Assignment
Go through the records and copy each line where the string "agent" occurs.

Material supplied
------------------------------------------------

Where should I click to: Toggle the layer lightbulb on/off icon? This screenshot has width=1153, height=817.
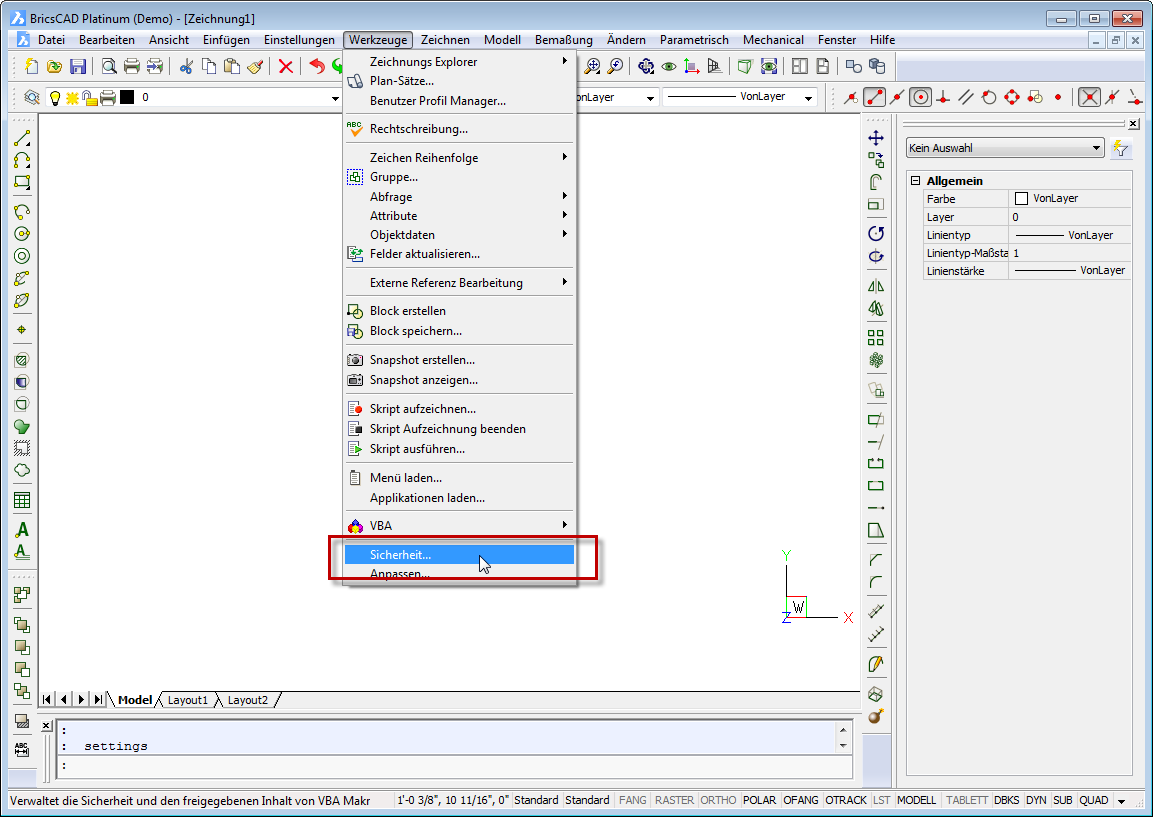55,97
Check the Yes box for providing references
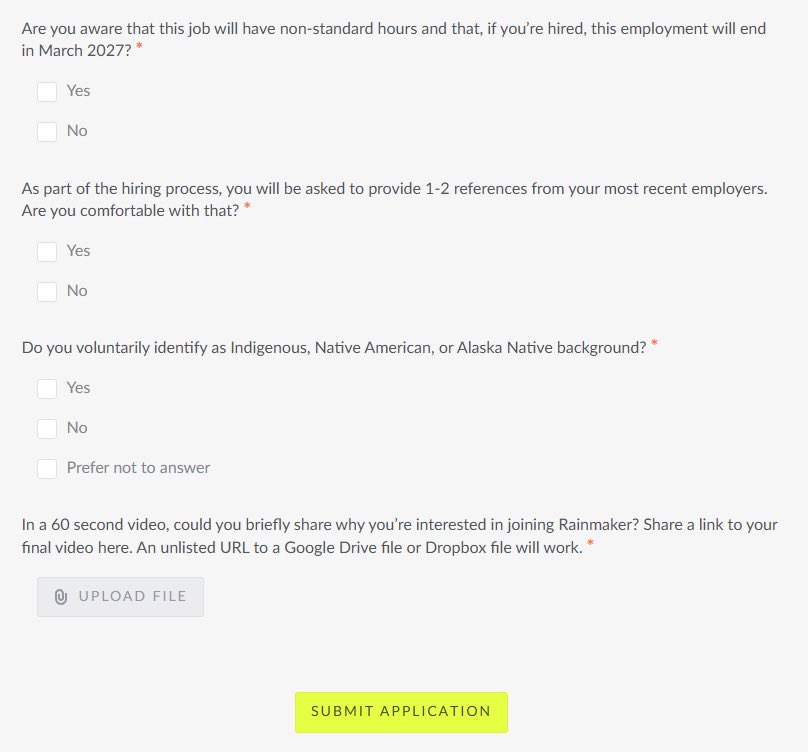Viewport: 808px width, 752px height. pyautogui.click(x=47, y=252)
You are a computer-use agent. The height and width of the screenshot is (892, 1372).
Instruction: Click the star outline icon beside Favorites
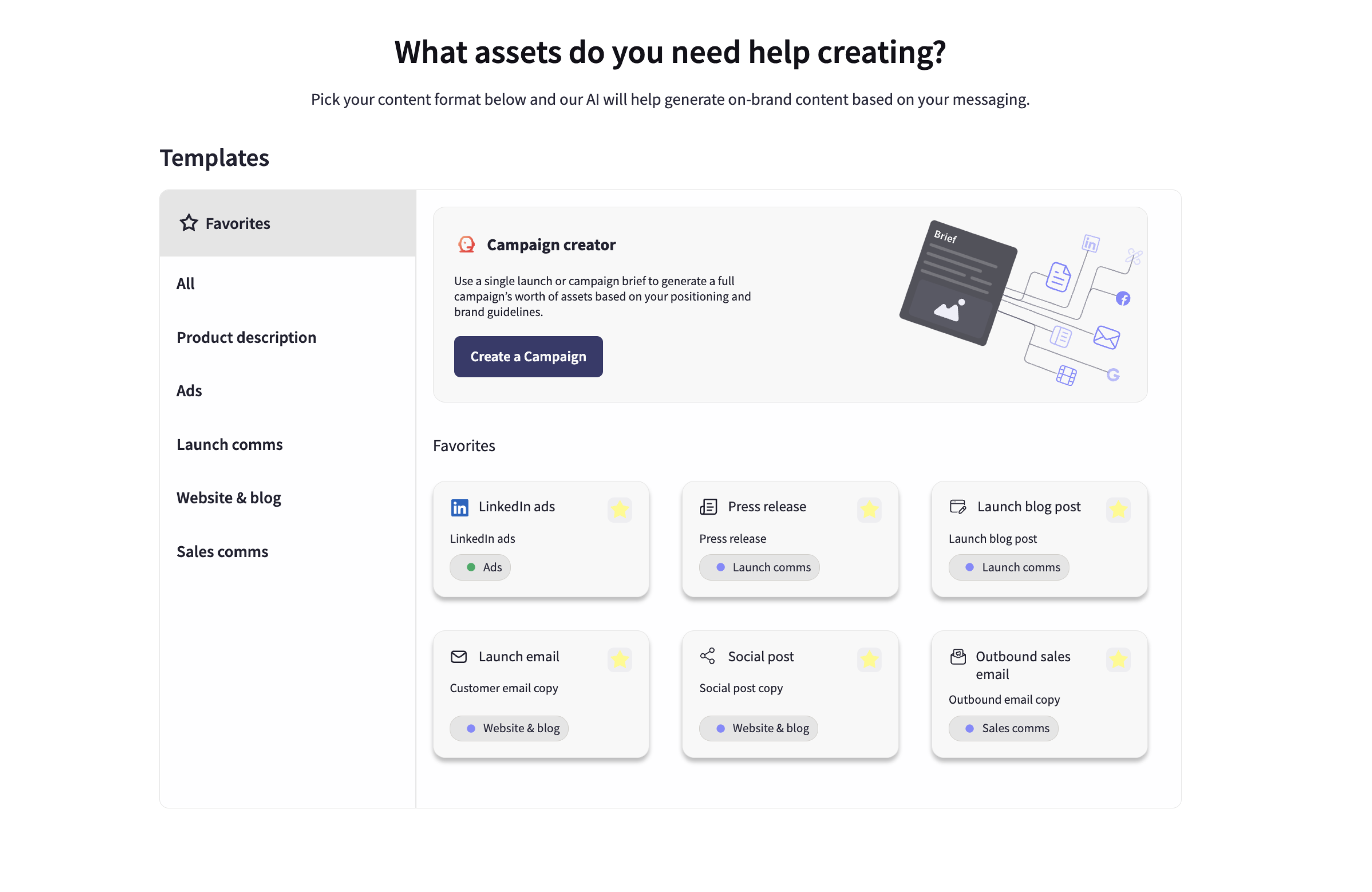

------------------------------------------------

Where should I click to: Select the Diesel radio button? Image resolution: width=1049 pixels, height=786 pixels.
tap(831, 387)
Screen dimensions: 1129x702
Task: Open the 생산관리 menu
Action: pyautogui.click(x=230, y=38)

------------------------------------------------

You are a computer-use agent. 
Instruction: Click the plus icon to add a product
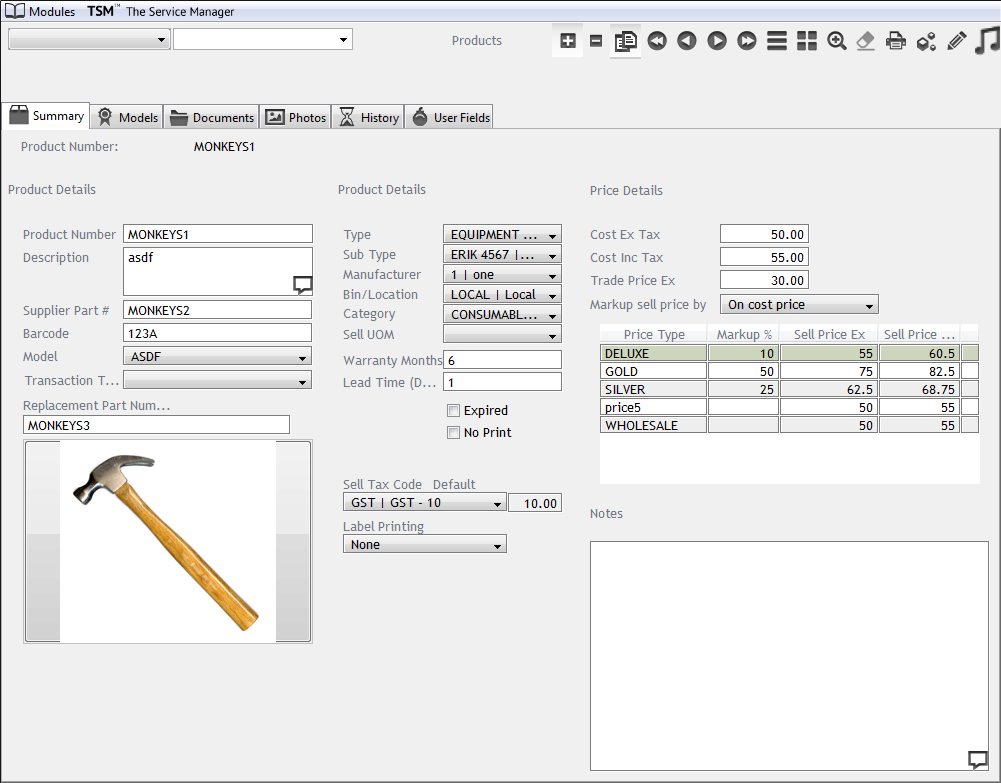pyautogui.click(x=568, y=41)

------------------------------------------------

Solution below
You are a computer-use agent. The height and width of the screenshot is (892, 1372).
You are a computer-use agent. 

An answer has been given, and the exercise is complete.